• **Request**: Render everything in the material from the line containing "#262 (745, 1166)" down to the line containing "Overview (46, 96)", both included, as a Markdown table with the columns Row and Line. Number each row, and leave out any blank lines.

* Start *

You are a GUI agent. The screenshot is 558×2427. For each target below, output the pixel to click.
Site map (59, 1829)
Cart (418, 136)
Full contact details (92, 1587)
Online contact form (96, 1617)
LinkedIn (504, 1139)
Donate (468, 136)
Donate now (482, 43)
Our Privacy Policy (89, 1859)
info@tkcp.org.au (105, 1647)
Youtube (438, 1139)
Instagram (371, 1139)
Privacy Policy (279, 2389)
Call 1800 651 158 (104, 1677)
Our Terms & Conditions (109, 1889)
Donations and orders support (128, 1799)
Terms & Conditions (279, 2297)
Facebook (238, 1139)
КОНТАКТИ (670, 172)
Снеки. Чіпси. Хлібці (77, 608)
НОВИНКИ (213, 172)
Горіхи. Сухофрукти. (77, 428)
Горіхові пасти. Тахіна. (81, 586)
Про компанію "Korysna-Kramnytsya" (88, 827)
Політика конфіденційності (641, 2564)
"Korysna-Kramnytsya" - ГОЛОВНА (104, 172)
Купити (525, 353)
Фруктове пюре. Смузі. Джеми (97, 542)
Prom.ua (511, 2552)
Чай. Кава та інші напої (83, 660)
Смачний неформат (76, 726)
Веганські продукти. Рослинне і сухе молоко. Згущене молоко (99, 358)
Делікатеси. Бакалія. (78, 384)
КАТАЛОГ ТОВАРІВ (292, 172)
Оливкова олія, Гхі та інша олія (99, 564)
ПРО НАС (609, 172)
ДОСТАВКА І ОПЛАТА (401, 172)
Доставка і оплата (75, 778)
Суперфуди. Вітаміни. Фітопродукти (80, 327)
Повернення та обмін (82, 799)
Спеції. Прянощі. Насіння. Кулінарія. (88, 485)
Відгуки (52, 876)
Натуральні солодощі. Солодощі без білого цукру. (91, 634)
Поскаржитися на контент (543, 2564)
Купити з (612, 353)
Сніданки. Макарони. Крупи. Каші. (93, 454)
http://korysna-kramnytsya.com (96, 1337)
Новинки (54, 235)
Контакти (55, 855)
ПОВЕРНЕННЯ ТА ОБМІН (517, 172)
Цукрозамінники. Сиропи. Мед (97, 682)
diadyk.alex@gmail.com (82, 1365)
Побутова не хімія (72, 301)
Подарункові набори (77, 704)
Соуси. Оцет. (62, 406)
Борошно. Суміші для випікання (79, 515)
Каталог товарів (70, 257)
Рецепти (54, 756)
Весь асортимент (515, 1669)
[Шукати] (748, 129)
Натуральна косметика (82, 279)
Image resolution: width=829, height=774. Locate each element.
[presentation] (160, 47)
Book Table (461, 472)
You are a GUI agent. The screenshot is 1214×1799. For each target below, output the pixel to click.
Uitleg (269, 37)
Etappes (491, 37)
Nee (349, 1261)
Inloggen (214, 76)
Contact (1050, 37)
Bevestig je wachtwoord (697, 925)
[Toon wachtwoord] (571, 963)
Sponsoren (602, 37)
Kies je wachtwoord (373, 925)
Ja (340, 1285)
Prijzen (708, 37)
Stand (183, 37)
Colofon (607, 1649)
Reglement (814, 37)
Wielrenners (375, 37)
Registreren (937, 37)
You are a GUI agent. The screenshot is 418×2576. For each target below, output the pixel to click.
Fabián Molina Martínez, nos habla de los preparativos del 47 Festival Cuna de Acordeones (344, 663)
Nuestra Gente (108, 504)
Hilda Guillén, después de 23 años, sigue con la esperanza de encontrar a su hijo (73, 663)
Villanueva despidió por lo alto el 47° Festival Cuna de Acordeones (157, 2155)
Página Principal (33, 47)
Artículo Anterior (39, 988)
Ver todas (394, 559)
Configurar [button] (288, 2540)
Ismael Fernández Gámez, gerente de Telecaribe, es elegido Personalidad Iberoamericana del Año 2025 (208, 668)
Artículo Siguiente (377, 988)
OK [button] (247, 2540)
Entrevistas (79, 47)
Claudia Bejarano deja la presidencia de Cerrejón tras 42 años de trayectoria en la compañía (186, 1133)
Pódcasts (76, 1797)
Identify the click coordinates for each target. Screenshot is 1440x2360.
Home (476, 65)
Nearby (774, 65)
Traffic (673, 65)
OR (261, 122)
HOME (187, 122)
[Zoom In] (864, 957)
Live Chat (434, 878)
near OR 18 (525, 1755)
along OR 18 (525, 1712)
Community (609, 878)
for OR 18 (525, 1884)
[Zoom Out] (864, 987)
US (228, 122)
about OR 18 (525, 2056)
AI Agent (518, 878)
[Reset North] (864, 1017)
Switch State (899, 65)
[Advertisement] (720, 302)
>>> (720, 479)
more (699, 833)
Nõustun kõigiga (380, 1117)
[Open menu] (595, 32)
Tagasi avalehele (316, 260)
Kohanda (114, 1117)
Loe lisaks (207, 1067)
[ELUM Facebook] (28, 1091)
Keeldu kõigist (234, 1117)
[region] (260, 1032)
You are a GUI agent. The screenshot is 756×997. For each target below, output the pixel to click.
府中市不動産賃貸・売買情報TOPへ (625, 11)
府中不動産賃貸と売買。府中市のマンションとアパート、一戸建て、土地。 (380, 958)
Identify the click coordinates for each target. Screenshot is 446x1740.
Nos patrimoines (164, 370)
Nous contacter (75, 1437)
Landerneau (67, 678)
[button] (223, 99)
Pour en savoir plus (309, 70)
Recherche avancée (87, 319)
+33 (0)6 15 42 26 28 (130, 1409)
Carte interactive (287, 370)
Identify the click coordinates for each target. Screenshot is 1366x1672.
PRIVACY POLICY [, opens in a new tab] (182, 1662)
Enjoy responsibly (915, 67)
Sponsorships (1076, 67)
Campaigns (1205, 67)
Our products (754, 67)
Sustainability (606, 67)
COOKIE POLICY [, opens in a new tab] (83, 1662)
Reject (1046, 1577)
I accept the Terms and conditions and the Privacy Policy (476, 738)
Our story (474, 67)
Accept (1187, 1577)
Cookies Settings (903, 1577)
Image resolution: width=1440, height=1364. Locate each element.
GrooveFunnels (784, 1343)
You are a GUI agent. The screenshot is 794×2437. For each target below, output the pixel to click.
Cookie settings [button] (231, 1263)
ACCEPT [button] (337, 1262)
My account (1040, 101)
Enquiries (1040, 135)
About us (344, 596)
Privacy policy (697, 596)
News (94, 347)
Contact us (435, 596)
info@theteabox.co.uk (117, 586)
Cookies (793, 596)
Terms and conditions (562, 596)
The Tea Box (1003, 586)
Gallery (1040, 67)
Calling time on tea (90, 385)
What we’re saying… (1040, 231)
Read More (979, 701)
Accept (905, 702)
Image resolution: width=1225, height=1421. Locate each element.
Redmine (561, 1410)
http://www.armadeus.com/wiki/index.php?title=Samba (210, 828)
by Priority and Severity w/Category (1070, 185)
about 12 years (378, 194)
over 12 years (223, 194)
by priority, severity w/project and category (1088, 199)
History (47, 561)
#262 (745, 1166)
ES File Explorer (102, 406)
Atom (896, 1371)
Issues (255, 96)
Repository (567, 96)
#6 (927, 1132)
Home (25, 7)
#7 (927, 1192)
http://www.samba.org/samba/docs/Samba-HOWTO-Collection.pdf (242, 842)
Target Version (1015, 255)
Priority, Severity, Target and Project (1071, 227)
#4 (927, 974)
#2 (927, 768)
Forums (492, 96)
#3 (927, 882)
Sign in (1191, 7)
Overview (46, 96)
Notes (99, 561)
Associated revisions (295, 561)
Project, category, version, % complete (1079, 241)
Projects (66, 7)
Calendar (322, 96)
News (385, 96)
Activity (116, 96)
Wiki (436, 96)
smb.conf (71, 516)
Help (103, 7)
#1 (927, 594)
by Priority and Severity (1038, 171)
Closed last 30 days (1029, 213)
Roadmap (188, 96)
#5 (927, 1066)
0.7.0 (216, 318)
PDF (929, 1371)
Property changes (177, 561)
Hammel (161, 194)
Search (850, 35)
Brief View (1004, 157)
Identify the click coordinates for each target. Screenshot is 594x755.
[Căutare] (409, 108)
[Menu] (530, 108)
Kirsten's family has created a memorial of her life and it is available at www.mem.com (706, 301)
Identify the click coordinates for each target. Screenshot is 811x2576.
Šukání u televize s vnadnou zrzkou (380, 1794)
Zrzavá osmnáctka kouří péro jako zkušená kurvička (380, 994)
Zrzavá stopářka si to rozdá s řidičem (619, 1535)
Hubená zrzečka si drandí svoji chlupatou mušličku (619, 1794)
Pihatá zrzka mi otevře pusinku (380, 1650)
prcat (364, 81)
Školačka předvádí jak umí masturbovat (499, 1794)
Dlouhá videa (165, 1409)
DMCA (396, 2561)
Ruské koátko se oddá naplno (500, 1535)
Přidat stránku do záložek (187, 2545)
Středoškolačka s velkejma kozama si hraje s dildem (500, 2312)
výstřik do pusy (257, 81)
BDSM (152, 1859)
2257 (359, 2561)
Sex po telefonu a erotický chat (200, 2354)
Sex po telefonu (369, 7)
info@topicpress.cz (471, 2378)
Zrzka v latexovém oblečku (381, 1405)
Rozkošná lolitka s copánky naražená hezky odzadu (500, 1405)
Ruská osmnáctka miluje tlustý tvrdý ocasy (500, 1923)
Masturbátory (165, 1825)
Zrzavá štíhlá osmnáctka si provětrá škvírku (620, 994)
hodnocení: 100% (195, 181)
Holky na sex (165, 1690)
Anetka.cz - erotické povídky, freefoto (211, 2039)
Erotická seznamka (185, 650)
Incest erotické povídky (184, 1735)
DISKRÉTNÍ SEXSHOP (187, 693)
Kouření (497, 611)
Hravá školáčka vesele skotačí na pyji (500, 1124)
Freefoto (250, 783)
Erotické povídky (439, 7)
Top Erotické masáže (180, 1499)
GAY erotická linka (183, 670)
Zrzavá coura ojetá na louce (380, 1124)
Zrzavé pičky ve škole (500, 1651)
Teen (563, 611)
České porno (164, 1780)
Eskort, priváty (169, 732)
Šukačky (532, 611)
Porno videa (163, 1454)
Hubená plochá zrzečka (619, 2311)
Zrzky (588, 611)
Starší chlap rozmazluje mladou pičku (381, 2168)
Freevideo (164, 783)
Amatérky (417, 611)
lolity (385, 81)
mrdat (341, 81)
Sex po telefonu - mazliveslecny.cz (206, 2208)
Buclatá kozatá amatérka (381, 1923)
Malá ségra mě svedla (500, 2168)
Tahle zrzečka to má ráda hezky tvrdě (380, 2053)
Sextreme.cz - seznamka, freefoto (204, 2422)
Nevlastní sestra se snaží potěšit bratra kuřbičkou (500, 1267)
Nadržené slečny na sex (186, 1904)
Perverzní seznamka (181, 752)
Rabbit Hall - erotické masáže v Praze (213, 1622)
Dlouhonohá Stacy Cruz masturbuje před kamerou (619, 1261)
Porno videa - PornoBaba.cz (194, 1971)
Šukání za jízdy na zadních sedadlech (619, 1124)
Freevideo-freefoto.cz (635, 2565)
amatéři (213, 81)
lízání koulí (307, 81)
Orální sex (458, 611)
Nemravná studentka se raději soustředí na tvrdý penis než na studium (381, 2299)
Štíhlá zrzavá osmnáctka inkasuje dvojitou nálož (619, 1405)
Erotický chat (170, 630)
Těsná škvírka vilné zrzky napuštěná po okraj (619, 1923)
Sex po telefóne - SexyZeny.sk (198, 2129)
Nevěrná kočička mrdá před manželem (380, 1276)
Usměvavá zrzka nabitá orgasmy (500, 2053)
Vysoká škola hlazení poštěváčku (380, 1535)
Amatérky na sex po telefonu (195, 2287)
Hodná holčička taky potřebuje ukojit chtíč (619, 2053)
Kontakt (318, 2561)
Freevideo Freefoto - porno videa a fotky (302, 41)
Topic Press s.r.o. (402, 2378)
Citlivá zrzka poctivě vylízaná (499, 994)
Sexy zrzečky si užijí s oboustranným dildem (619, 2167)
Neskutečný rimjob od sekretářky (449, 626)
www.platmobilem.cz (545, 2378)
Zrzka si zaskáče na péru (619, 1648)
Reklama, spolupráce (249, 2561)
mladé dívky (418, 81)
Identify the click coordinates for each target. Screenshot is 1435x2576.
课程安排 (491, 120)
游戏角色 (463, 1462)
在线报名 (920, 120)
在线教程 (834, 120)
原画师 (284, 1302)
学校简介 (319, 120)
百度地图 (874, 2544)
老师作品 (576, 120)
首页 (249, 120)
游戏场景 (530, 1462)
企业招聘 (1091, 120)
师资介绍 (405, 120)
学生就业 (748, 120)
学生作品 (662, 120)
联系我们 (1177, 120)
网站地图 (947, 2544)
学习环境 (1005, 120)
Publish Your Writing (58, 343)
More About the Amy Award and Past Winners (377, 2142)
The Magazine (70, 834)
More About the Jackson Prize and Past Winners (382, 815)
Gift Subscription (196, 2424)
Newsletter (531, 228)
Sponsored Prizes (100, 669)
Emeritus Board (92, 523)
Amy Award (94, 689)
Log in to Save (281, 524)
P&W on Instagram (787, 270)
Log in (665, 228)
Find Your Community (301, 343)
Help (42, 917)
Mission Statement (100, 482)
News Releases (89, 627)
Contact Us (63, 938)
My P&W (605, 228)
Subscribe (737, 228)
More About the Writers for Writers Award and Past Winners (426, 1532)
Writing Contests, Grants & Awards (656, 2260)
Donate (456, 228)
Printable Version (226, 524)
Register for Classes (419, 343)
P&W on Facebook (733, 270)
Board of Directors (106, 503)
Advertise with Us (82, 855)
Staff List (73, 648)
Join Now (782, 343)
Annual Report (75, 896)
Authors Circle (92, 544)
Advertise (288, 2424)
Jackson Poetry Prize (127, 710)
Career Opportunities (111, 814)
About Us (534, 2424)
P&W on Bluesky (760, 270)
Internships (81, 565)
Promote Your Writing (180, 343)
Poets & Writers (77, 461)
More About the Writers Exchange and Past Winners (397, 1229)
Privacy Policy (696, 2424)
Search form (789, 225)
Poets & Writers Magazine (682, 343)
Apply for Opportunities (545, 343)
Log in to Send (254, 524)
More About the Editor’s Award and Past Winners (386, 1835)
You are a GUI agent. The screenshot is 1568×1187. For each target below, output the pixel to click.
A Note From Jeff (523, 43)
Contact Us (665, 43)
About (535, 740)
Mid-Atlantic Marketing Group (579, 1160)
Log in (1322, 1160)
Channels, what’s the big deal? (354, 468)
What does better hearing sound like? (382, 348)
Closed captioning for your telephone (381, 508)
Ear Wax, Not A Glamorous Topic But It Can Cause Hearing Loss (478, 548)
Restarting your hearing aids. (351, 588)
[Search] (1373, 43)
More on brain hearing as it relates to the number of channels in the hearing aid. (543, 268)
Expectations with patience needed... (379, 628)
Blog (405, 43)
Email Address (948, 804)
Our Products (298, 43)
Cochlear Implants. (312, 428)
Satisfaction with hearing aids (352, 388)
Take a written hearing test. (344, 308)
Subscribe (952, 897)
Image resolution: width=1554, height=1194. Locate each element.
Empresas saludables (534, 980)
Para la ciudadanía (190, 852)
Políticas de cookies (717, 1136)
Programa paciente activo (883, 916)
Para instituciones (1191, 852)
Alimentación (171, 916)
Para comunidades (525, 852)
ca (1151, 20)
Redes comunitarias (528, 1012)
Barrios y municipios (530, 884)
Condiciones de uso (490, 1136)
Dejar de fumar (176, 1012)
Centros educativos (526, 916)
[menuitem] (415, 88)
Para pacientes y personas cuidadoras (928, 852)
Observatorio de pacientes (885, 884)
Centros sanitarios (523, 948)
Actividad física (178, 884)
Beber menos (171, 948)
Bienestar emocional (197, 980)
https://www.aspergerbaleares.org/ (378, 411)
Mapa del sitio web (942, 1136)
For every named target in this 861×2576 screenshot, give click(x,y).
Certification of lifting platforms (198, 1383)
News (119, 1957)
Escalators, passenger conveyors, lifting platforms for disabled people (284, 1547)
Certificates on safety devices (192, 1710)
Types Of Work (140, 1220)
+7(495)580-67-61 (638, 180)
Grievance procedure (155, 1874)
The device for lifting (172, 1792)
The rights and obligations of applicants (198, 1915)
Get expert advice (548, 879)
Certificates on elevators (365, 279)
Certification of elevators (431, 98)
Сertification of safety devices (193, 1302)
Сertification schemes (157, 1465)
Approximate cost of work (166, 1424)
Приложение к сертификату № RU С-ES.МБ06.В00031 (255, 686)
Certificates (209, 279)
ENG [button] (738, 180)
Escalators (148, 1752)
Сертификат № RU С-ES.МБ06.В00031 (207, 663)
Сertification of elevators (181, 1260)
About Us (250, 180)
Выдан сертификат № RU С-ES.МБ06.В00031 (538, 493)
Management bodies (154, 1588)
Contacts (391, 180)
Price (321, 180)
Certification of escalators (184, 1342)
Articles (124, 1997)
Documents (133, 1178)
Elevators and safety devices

* End *

• **Answer to the task**:
| Row | Line |
|---|---|
| 1 | #262 (745, 1166) |
| 2 | ES File Explorer (102, 406) |
| 3 | Atom (896, 1371) |
| 4 | Issues (255, 96) |
| 5 | Repository (567, 96) |
| 6 | #6 (927, 1132) |
| 7 | Home (25, 7) |
| 8 | #7 (927, 1192) |
| 9 | http://www.samba.org/samba/docs/Samba-HOWTO-Collection.pdf (242, 842) |
| 10 | Target Version (1015, 255) |
| 11 | Priority, Severity, Target and Project (1071, 227) |
| 12 | #4 (927, 974) |
| 13 | #2 (927, 768) |
| 14 | Forums (492, 96) |
| 15 | #3 (927, 882) |
| 16 | Sign in (1191, 7) |
| 17 | Overview (46, 96) |